— Required work —
Print everything in the text under study from "Q. Why do chaff" down to "their often filling.", without any change.

Q. Why is the curing of an ulcer or bile in the kidney or bladder very hard? A. Because the urine, being sharp, doth ulcerate the sore. Ulcers are worse to cure in the bladder than in the kidneys, because the urine stays in the former, but runs away from the latter.

Q. Why do chaff and straw keep water hot, but make snow cold? A. Because the nature of chaff wants a manifest quality; seeing, therefore, that of its own nature it can be easily mingled, and consumed by that which it is annexed unto, it easily assumes the same nature, and being put into hot things, it is easily hot, heats again, and keeps hot; and, on the contrary, being made cold by the snow, and making the snow cold, it keeps it in its coldness.

Q. Why have we oftentime a pain in making water? A. Because sharp choler issuing out, and pricking the bladder of the urine, doth provoke and stir up the whole body to ease the part offended and to expel the humour moderately. This doth happen most of all unto children, because they have moist excrements, by reason of their often filling.

Q. Why have some medicines of one kind contrary effects, as experience proves; for mastich doth expel, dissolve, and also knit; and vinegar cools and heats? A. Because there are some invisible bodies in them, not by confusion, but by interposition; as sand moistened doth clog together and seem to be but one body, though indeed there are many small bodies in sand. And since this is so, it is not absurd that contrary qualities and virtues should be hidden in mastich, and that nature hath given that virtue to these bodies.

— Records supplied —
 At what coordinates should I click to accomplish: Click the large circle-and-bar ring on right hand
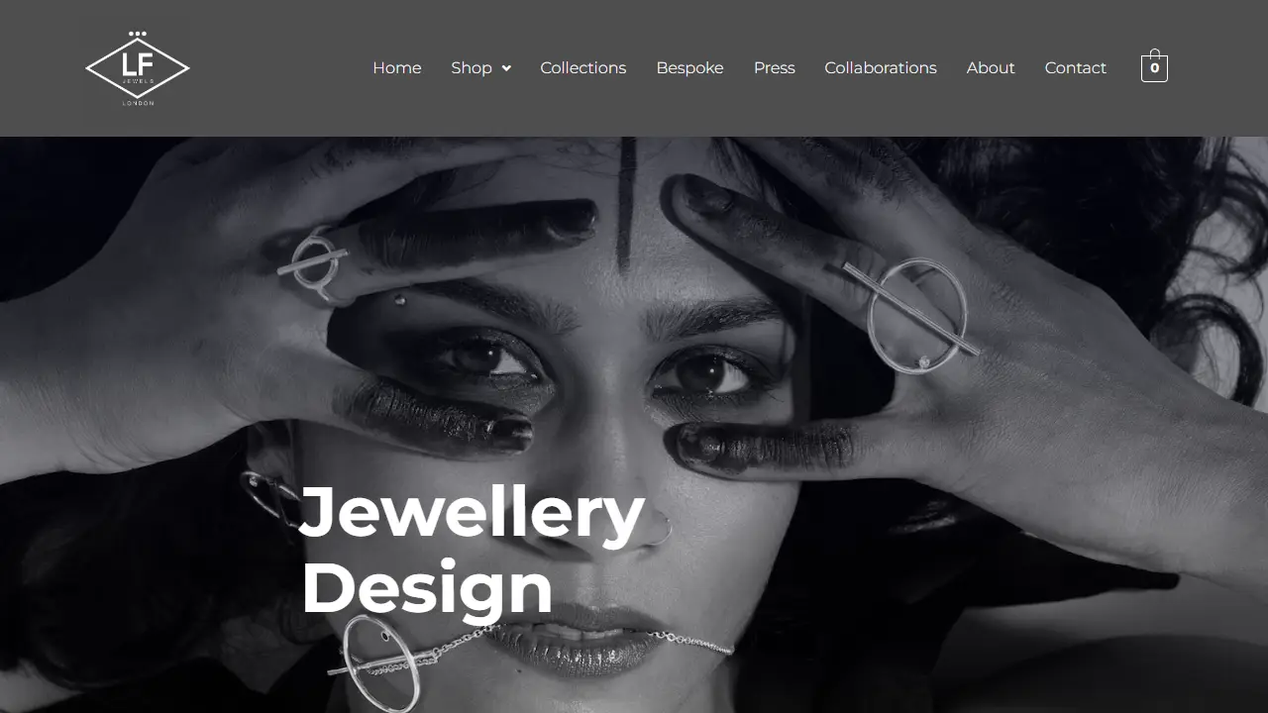point(912,315)
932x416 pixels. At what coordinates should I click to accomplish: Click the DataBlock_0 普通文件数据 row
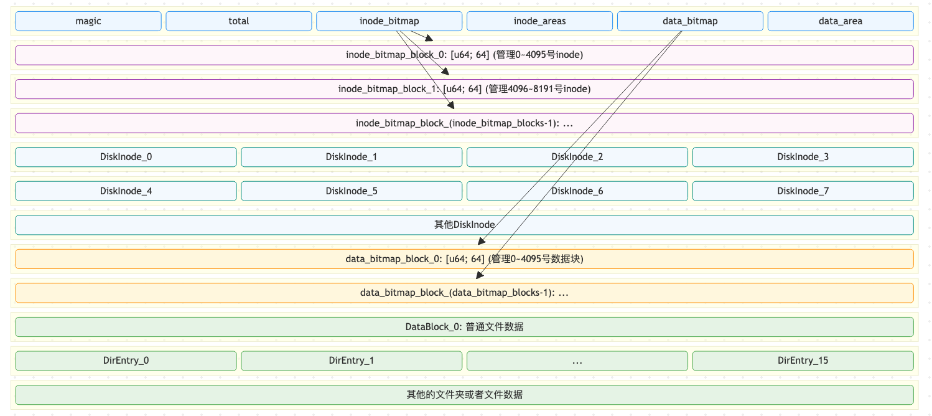(x=464, y=327)
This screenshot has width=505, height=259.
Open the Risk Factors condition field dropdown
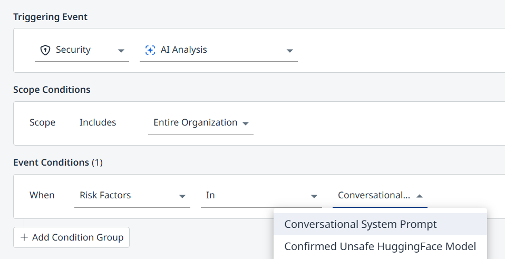132,195
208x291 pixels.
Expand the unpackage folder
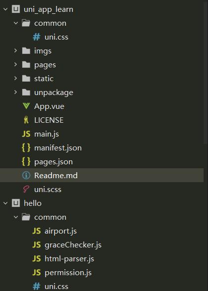(16, 92)
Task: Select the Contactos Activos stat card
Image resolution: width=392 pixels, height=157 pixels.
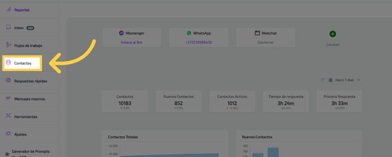Action: click(x=232, y=102)
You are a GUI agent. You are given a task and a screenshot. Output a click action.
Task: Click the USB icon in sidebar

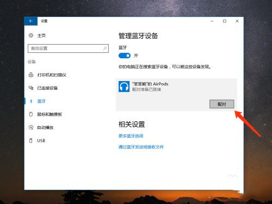[31, 140]
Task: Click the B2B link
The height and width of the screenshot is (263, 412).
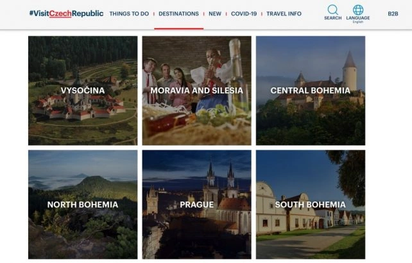Action: [393, 13]
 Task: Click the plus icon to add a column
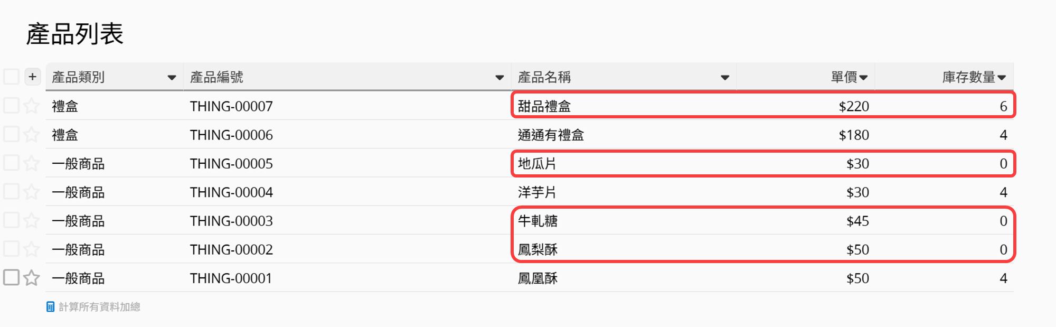click(x=32, y=77)
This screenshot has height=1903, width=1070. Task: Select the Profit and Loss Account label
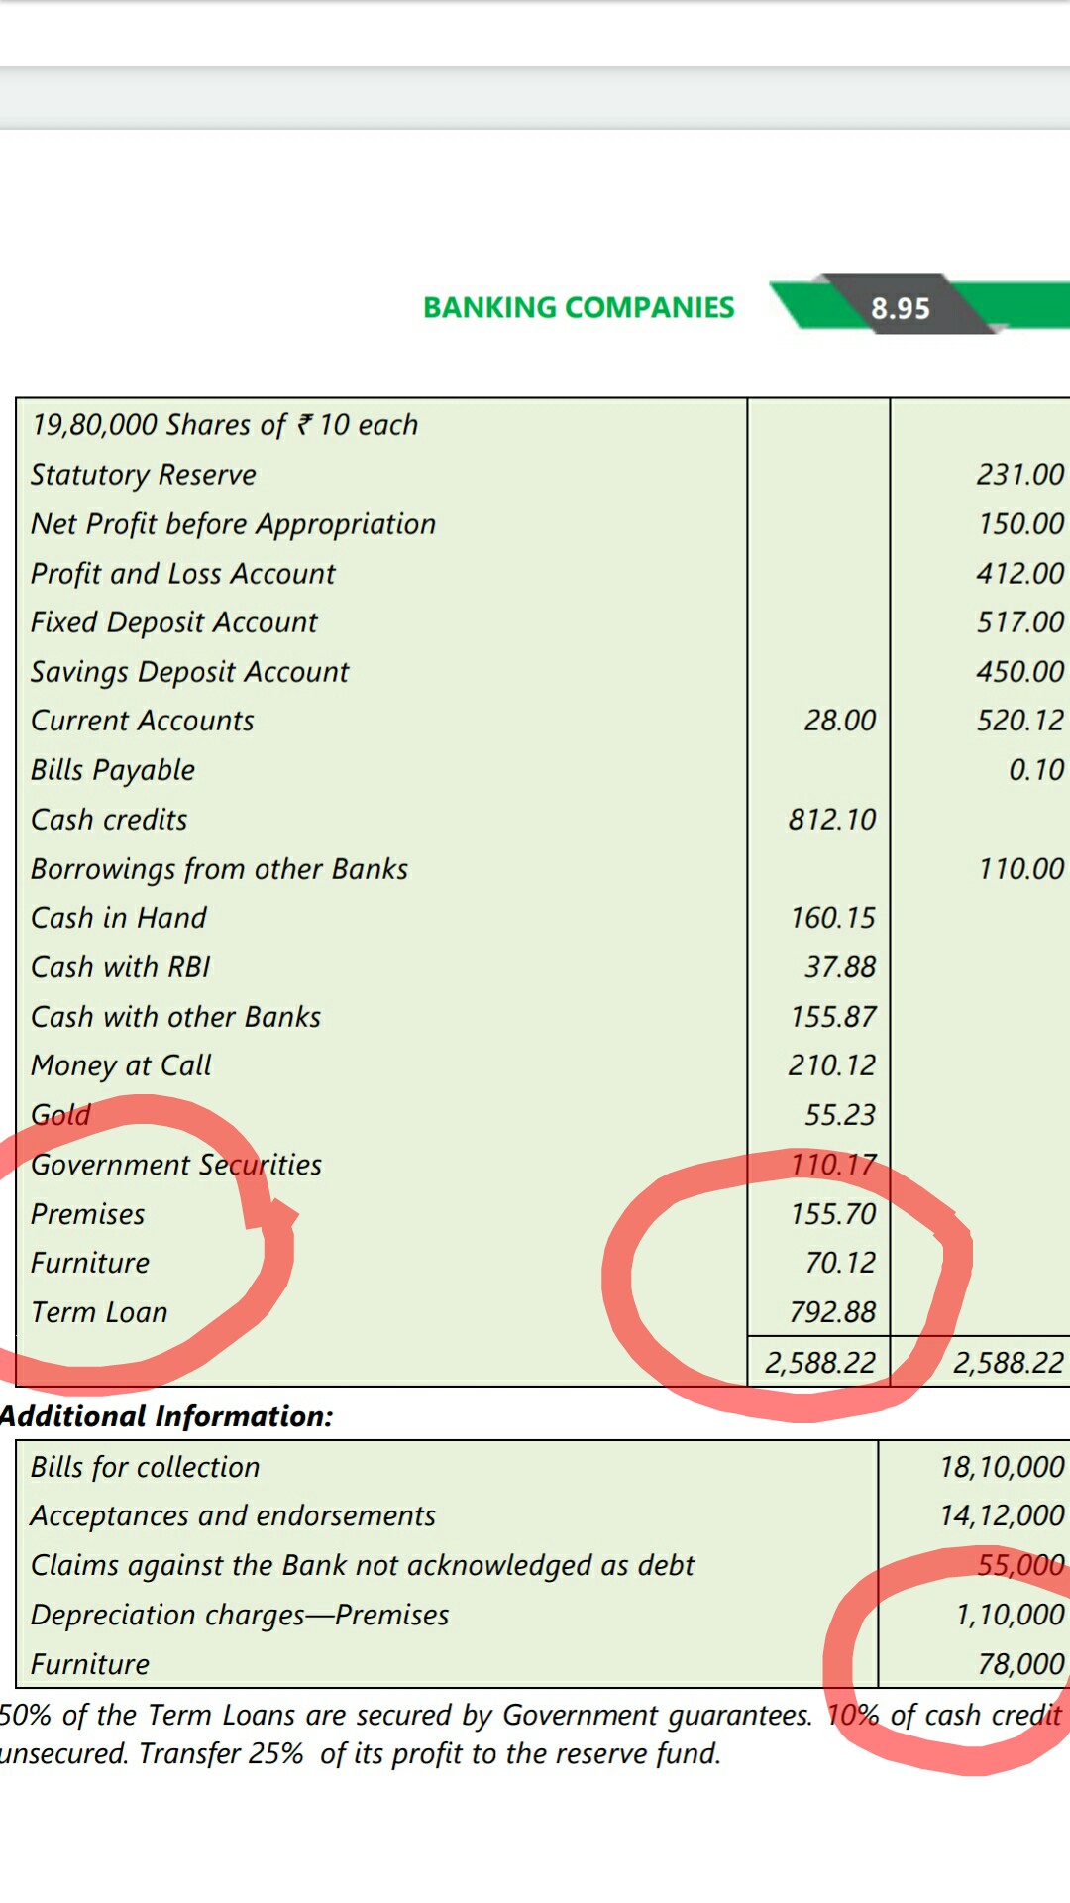[183, 574]
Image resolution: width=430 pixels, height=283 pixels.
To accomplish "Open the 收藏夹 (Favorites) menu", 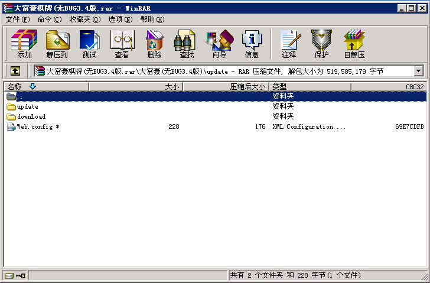I will click(84, 19).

— Answer to the problem —
Q. Why do chaff and straw keep water hot, but make snow cold? A. Because the nature of chaff wants a manifest quality; seeing, therefore, that of its own nature it can be easily mingled, and consumed by that which it is annexed unto, it easily assumes the same nature, and being put into hot things, it is easily hot, heats again, and keeps hot; and, on the contrary, being made cold by the snow, and making the snow cold, it keeps it in its coldness.

Q. Why have we oftentime a pain in making water? A. Because sharp choler issuing out, and pricking the bladder of the urine, doth provoke and stir up the whole body to ease the part offended and to expel the humour moderately. This doth happen most of all unto children, because they have moist excrements, by reason of their often filling.